Cost basis is the standard method of determining how much money you put into an investment for tax purposes. Because IRAs operate under special tax rules, cost basis may not apply. When it does, you are supposed to report cost basis to the Internal Revenue Service. It is in your interest to do so, because there are tax benefits for reporting IRA cost basis.
Cost basis consists of all the deductible expenses you incur as part of an investment. For example, the cost basis for a stock investment includes the price paid for the stock and any transaction fees you pay when you buy and sell the shares. You subtract the cost basis from the total proceeds when you liquidate an investment to determine taxable income. However, for a traditional IRA, you don’t pay taxes on money in the account until you withdraw it. At that point, all of it is taxable, so there may be no cost basis at all. For Roth IRAs, cost basis isn’t used because all of the money properly withdrawn after you reach age 59 1/2 is tax-free.
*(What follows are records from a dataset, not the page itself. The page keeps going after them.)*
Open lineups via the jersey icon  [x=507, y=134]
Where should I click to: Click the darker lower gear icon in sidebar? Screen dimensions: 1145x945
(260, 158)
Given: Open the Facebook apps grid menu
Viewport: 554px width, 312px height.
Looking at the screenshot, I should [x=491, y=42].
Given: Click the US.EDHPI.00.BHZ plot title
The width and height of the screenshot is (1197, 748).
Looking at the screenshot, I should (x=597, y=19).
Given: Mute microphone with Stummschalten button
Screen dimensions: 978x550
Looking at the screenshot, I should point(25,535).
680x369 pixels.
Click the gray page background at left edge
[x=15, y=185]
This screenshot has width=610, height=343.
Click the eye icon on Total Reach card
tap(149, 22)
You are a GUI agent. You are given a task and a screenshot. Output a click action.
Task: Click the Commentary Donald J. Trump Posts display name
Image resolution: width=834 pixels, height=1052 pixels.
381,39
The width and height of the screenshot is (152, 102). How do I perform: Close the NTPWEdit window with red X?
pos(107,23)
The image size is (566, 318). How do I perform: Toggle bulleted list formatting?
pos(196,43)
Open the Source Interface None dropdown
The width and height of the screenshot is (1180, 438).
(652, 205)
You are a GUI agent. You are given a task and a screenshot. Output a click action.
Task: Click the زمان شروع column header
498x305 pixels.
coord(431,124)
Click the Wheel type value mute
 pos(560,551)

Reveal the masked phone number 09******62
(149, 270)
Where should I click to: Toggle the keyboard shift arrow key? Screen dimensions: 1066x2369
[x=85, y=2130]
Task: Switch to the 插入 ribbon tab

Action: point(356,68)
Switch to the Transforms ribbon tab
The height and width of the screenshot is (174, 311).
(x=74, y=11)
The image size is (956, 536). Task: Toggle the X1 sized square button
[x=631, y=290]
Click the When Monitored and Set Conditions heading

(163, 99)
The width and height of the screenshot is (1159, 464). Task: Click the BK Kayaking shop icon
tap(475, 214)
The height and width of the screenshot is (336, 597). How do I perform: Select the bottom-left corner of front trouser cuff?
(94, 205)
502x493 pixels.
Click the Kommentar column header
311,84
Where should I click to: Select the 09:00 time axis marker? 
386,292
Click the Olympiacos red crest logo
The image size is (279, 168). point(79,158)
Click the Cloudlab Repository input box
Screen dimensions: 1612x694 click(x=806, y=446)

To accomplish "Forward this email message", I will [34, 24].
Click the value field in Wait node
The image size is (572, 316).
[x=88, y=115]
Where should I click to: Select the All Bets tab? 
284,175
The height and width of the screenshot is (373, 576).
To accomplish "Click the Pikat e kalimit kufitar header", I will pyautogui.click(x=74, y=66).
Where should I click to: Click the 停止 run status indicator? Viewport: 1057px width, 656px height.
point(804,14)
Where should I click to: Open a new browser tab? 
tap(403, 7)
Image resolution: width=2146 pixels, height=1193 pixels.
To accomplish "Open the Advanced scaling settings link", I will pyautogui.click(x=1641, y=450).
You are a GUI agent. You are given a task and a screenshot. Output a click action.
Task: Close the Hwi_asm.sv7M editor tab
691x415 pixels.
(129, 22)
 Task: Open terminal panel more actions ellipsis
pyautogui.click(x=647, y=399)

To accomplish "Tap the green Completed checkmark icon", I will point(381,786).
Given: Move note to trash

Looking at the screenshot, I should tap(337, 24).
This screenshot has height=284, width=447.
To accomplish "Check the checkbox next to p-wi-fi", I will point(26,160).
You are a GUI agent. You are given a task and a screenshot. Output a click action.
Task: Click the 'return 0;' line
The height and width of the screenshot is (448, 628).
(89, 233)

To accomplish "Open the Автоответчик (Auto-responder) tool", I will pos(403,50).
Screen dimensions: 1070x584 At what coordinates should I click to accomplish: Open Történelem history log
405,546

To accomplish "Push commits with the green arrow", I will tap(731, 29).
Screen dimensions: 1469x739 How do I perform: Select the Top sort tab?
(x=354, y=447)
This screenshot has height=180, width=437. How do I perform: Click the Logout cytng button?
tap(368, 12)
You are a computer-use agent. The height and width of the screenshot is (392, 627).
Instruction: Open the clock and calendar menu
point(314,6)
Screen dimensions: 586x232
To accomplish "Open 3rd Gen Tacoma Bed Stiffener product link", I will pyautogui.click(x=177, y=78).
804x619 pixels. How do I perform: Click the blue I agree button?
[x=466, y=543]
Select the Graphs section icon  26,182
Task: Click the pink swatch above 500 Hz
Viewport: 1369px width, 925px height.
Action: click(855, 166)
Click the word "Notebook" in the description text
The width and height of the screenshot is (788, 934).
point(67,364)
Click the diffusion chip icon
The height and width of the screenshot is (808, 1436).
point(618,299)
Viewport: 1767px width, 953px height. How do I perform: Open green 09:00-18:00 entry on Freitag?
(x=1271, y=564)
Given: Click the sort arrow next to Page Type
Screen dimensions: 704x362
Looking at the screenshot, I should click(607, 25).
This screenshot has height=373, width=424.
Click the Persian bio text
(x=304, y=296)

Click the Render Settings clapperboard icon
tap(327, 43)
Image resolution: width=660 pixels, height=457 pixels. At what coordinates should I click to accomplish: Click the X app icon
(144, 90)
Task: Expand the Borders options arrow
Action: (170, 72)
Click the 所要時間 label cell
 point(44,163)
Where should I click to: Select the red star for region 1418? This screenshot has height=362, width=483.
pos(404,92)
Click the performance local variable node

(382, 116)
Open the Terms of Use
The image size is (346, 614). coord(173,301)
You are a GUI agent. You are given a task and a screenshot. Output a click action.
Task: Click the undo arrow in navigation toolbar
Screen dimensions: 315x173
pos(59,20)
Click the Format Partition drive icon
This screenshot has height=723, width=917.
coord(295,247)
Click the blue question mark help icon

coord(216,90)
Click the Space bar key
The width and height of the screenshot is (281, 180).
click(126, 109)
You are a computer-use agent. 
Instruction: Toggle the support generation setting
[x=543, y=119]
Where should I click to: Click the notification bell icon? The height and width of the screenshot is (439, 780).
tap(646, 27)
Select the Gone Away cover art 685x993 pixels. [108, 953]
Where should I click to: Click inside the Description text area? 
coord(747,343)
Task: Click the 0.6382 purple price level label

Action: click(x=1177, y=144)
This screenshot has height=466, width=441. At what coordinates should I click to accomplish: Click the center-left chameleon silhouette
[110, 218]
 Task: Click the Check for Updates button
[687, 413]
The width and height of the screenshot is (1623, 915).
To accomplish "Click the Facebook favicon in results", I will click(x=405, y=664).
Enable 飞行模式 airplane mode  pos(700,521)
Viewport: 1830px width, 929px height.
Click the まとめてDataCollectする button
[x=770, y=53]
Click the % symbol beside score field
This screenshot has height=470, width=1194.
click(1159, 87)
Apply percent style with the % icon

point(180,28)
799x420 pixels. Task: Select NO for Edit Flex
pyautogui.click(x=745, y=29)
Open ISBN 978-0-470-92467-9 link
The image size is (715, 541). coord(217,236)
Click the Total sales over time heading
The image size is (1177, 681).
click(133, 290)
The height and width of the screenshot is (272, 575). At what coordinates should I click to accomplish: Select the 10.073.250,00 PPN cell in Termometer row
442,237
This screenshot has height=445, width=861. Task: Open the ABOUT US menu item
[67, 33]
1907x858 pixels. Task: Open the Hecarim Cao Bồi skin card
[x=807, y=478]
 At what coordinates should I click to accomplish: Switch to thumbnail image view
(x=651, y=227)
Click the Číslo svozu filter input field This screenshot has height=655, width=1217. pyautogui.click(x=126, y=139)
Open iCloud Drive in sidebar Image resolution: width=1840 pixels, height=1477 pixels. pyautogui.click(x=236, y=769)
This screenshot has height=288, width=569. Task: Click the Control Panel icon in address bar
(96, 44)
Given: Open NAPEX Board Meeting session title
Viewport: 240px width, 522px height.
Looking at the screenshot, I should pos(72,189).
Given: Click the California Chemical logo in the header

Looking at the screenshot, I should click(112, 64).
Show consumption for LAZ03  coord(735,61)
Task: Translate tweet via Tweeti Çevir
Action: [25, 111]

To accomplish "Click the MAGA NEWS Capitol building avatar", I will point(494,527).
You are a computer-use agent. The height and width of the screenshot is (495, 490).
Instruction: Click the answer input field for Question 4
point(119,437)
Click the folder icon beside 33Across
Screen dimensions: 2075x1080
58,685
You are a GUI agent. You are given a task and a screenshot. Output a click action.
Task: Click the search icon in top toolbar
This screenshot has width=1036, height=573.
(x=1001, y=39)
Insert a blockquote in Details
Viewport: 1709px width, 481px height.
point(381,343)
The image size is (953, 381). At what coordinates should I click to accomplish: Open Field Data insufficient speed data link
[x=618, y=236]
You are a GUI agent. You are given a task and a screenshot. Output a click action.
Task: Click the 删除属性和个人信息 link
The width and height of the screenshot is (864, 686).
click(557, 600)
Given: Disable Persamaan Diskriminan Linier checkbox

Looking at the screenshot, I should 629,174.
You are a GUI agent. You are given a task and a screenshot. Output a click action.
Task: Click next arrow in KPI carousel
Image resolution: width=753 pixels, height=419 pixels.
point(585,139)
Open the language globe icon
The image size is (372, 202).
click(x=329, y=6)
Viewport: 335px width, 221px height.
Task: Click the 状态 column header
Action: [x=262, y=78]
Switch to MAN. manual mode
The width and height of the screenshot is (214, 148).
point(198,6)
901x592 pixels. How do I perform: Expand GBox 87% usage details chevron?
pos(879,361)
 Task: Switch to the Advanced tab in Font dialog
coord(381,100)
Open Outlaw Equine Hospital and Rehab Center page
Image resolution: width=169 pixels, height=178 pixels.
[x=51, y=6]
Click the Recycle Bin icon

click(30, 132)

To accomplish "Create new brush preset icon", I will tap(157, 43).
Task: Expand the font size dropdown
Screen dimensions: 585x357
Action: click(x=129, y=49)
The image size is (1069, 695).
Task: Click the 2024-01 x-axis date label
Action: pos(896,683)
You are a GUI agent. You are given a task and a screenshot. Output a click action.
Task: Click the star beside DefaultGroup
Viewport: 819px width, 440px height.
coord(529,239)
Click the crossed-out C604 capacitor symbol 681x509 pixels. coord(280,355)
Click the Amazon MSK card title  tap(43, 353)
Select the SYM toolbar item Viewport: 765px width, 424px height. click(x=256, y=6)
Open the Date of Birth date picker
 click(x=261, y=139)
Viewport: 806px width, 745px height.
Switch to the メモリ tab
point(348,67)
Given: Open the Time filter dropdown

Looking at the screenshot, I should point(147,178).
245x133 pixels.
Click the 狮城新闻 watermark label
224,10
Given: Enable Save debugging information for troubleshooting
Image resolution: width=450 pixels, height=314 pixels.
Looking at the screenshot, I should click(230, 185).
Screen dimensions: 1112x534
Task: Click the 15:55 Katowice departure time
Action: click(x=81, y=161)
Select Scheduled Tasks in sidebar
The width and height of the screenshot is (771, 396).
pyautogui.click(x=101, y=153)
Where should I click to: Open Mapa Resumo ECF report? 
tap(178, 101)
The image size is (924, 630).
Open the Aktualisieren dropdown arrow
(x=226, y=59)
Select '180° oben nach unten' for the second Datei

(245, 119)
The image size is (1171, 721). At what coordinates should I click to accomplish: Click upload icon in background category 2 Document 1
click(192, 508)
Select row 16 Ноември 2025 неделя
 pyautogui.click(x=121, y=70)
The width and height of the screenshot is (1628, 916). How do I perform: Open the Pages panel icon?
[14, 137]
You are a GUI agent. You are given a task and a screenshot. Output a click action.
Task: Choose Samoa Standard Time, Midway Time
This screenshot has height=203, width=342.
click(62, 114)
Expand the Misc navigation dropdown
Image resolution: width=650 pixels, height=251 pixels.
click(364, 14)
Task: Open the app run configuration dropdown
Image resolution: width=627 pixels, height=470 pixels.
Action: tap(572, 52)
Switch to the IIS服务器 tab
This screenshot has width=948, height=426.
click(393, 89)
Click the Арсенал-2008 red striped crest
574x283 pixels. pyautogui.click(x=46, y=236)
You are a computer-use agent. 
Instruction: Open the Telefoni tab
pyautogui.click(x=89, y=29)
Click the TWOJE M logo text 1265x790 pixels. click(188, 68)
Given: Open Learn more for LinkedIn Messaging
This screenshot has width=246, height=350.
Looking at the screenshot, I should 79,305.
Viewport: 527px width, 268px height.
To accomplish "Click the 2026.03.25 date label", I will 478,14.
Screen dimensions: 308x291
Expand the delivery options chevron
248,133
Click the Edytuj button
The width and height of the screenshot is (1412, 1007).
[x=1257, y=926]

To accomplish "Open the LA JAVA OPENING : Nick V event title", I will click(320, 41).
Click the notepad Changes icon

Normally you can deduct all contributions to a traditional IRA when you file your income tax return. However, if you make more than the yearly limit set by the IRS you lose part or all of this deduction. You can still make nondeductible contributions to a traditional IRA up to the annual limit of $5,000 ($6,000 if you are 50 years old). Because you paid taxes on nondeductible contributions, they are not taxed a second time when you withdraw them once you retire – provided you report them using IRS form 8606. The total of all nondeductible contributions is referred to as your IRA cost basis. You subtract the cost basis before figuring taxes on disbursements from your IRA. If you do not report nondeductible contributions, the IRAs may treat them as taxable income.
The IRS treats nondeductible contributions to an IRA as an investment and a withdrawal simply as a return of invested funds. As a result, you can take all or part of your cost basis out of a traditional IRA before you reach age 59-1/2. Again, there is no tax liability. In addition, the 10-percent penalty tax normally imposed on early withdrawals from an IRA does not apply.
Many people choose to shift money from a traditional IRA toa Roth IRA at some point. There is no penalty for doing so as long as the “rollover funds” are deposited in the Roth account within 60 days of being removed from a traditional IRA. However, you must pay ordinary income taxes that would have been paid if you had waited until retirement age to take the money out of the traditional IRA. If you have reported nondeductible contributions you made to the traditional IRA, you have a cost basis that you can subtract from the rollover amount before the taxes are calculated.